I began studying Bharathanatyam, a classical dance form from South India, when I was five. My family is actually from Mumbai, in the Western part of India, so culturally, had I stayed in India, I likely would not have studied the form. However, as often happens with Indian children raised abroad, my mother wanted me to have some connection to dance and Indian culture in general, and since there were no Kathak (a North Indian classical form) around, she enrolled me in Bharathanatyam classes. As for other forms – namely folk and Bollywood styles – I never had any formal training in them. Those are the kinds of dance forms that you can often learn growing up in an Indian community and participating in cultural events.
Do you have a favorite Indian dance form, folk, classical, or film? If so, why are you most drawn to it?

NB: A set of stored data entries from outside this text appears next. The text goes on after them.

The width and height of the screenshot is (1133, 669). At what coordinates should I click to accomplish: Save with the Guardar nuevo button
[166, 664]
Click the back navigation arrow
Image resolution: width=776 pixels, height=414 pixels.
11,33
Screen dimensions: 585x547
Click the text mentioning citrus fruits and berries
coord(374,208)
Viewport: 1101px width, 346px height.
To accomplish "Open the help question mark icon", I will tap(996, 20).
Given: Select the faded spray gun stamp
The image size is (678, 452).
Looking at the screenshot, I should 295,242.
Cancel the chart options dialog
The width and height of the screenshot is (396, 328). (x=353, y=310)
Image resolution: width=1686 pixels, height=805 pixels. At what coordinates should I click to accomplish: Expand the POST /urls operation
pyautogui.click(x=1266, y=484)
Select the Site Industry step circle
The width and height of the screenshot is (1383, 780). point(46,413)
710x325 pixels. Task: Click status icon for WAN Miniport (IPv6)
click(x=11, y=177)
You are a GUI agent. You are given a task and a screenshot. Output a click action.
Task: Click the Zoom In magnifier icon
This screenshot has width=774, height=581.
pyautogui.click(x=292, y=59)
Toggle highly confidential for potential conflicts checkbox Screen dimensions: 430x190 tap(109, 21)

I am drawn to any dance that requires emotional expression. I love and deeply respect Bharathanatyam as an art form. When done well, it is incredibly elegant and powerful. I enjoy performing it, but it is the kind of dance that I would never want to perform without ample amounts of practice. Bollywood pieces are more easily brought to stage, and there is a certain amount of naughtiness and attitude to many of them that I really enjoy.
What sort of joy do you get from dancing and as an instructor?
Dance is freeing. When I dance, I feel the way I did when I used to read fantasy novels as a child. You get to step into another character’s shoes and play around with their story. Teaching dance is deeply gratifying, as I get to introduce students of all ages to that feeling. Ultimately, it’s really about releasing yourself from your inhibitions and allowing yourself to express openly. Seeing students progress week to week in becoming more comfortable with their bodies and emotions is wonderful
Any advice for a beginner that might be new to Indian dance styles, or come across your course offerings on Verlocal?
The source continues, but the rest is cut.